There was a silence in progress when Martha became attentive again. Then the second camp made itself heard. It was Mrs Talbot who said, with a breathless air of defiance, that the poor things shouldn’t be whipped, everyone should be kind to everyone else. Her daughter murmured agreement, and was rewarded by a glance of grateful affection from her mother, who was flushed by her own daring. For while ‘poor things’ was certainly not a new note, the suggestion that poor things and children should not be whipped for their own good, was.

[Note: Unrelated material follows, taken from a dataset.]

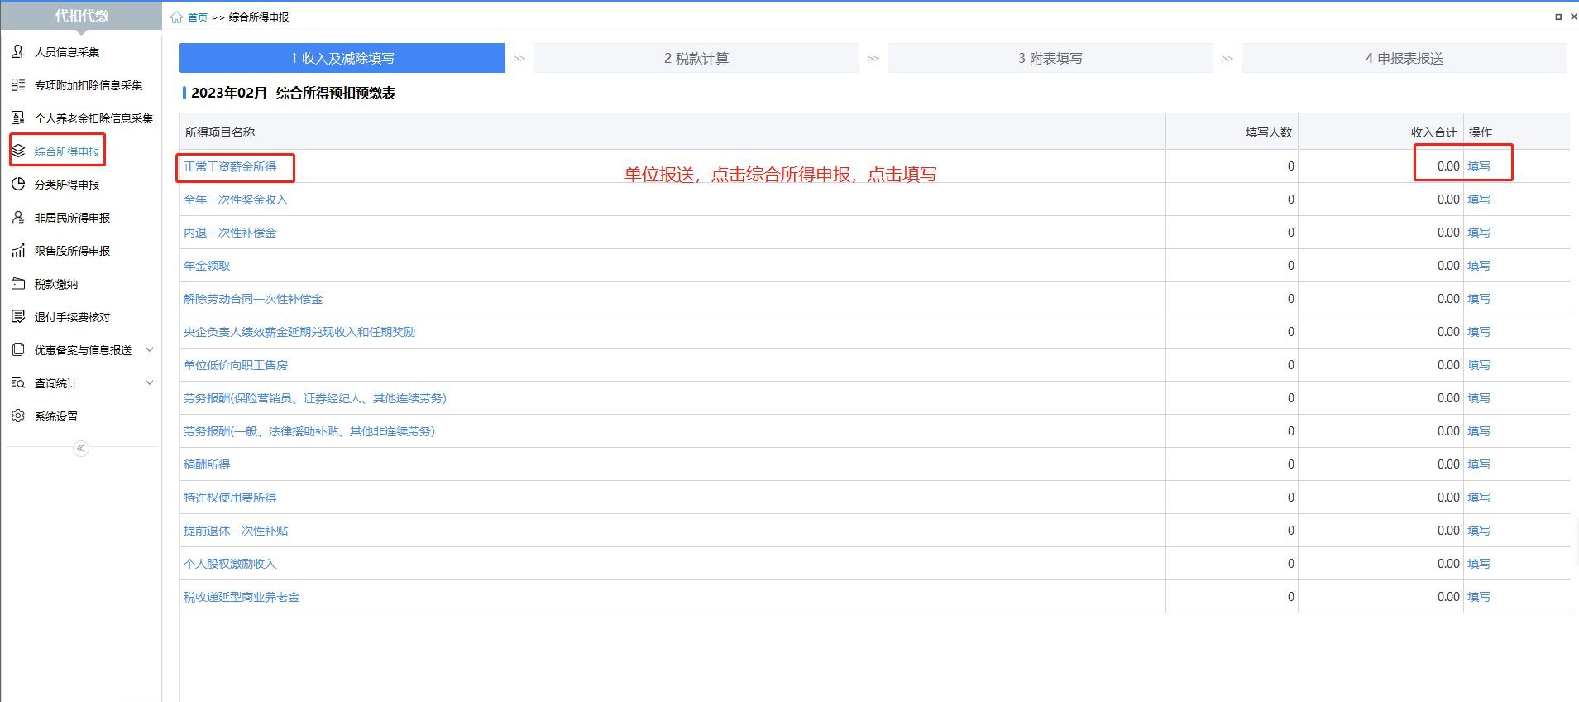The image size is (1579, 702).
Task: Click the 专项附加扣除信息采集 list icon
Action: click(x=18, y=85)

At this point, the young man from England, the secretary of the secretary, gave it as his opinion, with a quick and rather nervous glance towards Mr Player, that public opinion in the colony was behind the times. The silence that followed was a delicate snub to the newcomer because of the burden of problems that they all carried. Ruth remarked in a detached voice that progressive people thought that whipping only made people worse. The word ‘progressive’ was allowed to pass; she was very young, and had been educated largely in England. Then Douglas stoutly averred, with the slight stammer which Martha was only just beginning to see could be a delicate compliment to superiors, that what was needed in the colony was good housing and good feeding, and the colony could never move forward while the bulk of the population was so backward. A silence again, during which Martha looked with grateful affection towards him; and everyone looked towards Mr Player.

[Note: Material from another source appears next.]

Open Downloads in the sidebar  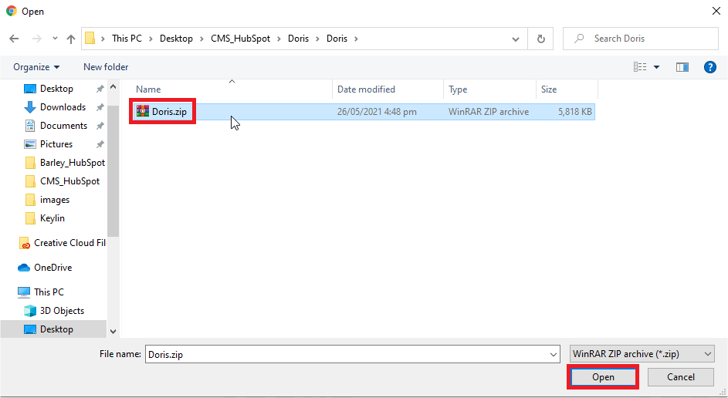[62, 107]
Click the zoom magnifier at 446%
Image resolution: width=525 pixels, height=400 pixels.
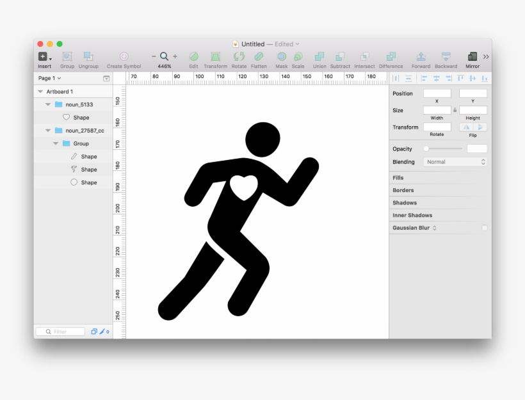pos(163,56)
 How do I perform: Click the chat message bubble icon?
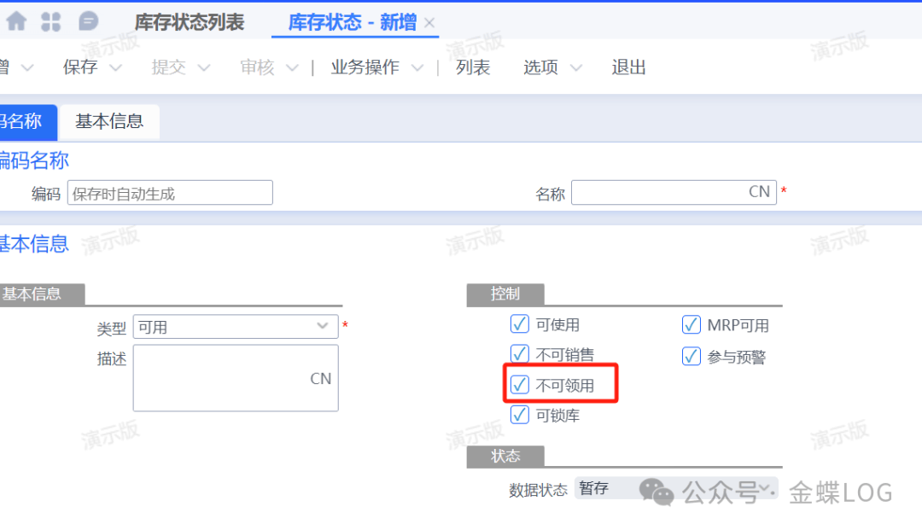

The great man nodded affably towards Douglas, and said, ‘I quite agree.’ Again he allowed a pause for considered thought, and that slow, circling grey stare. Then he began to speak; and Martha heard with amazement the liberal point of view expressed by this pillar of reaction, this man who was a symbol of ‘the Company’. It was a shock to everything she had believed possible. And now many people who had been silent came in. Martha looked from face to face and tried to see what connected the champions of progress. At first she failed. Then she saw that mostly they were ‘business’ as opposed to ‘civil service’. The talk went on, and it was not until she had heard the phrases ‘greater efficiency’, ‘waste of labour’, etc., etc., often enough, that she understood.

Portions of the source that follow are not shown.